How this skill works

The skill parses SMARTS strings with RDKit (Chem.MolFromSmarts) and tests each molecule for matches using HasSubstructMatch and GetSubstructMatches. It supports single-pattern filters, sequential inclusion/exclusion sets, and returns atom indices and element symbols for matched substructures.
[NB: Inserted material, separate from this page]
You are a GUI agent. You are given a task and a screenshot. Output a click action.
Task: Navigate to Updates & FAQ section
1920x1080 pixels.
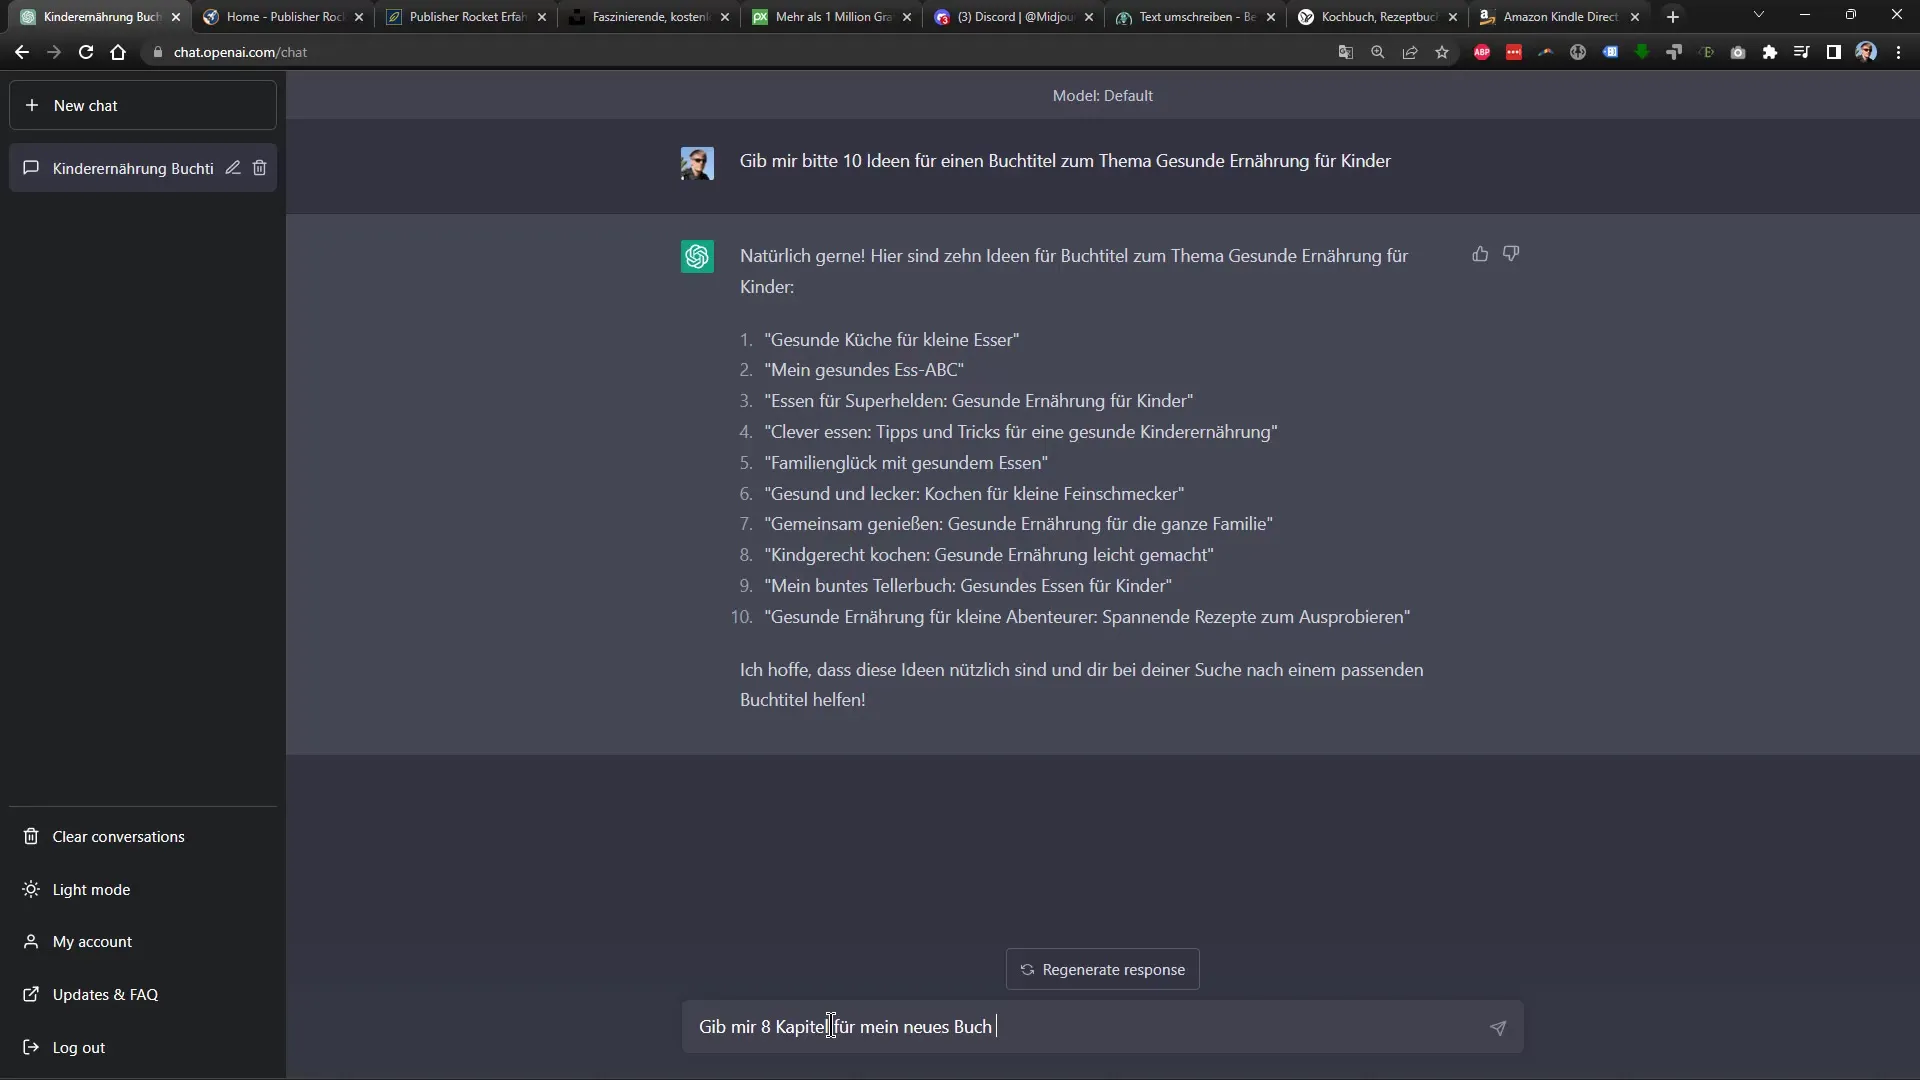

Optional drawing utilities use rdMolDraw2D to render molecules with highlighted atoms for matched patterns.

When to use it

  • Filter a screening library for compounds that contain a required functional group (e.g., primary amine).
  • Remove compounds that contain reactive or undesirable groups (e.g., nitro, Michael acceptors).
  • Identify and map scaffolds or pharmacophores across a dataset for SAR or clustering.
  • Generate annotated images showing where a SMARTS pattern matches for reporting or review.
  • Combine with molecular I/O or ADMET pipelines to prefilter sets before modeling.

Best practices

  • Validate SMARTS patterns before running large searches; Chem.MolFromSmarts returns None for invalid patterns.
  • Test examples on a small subset of molecules to confirm expected matches and atom mapping.
  • Prefer sequential include-then-exclude filtering when applying multiple criteria to keep logic clear.
  • Be aware of RDKit version differences; confirm function signatures if you encounter ImportError/AttributeError.
  • Skip None or malformed molecules in libraries to avoid errors during batch processing.

Example use cases

  • Find all compounds with a carboxylic acid and a primary amine to identify potential amino acids or zwitterions.
  • Exclude nitro-containing molecules from a hit list using an exclusion SMARTS filter.
  • Map and export atom indices for all phenyl-carbonyl motifs in a library for downstream annotation.
  • Draw and save PNGs showing highlighted hydroxyl positions for a set of benzene derivatives to include in a report.
  • Apply multiple SMARTS filters to isolate compounds that are aromatic, halogen-free, and possess a tertiary amine.

FAQ

Which RDKit version is required?

Patterns and examples were tested with RDKit 2024.03+. If you use a different version, verify function signatures and adjust code accordingly.

What if a SMARTS string is invalid?

Chem.MolFromSmarts returns None for invalid SMARTS; the skill raises a ValueError so you can correct the pattern before processing large libraries.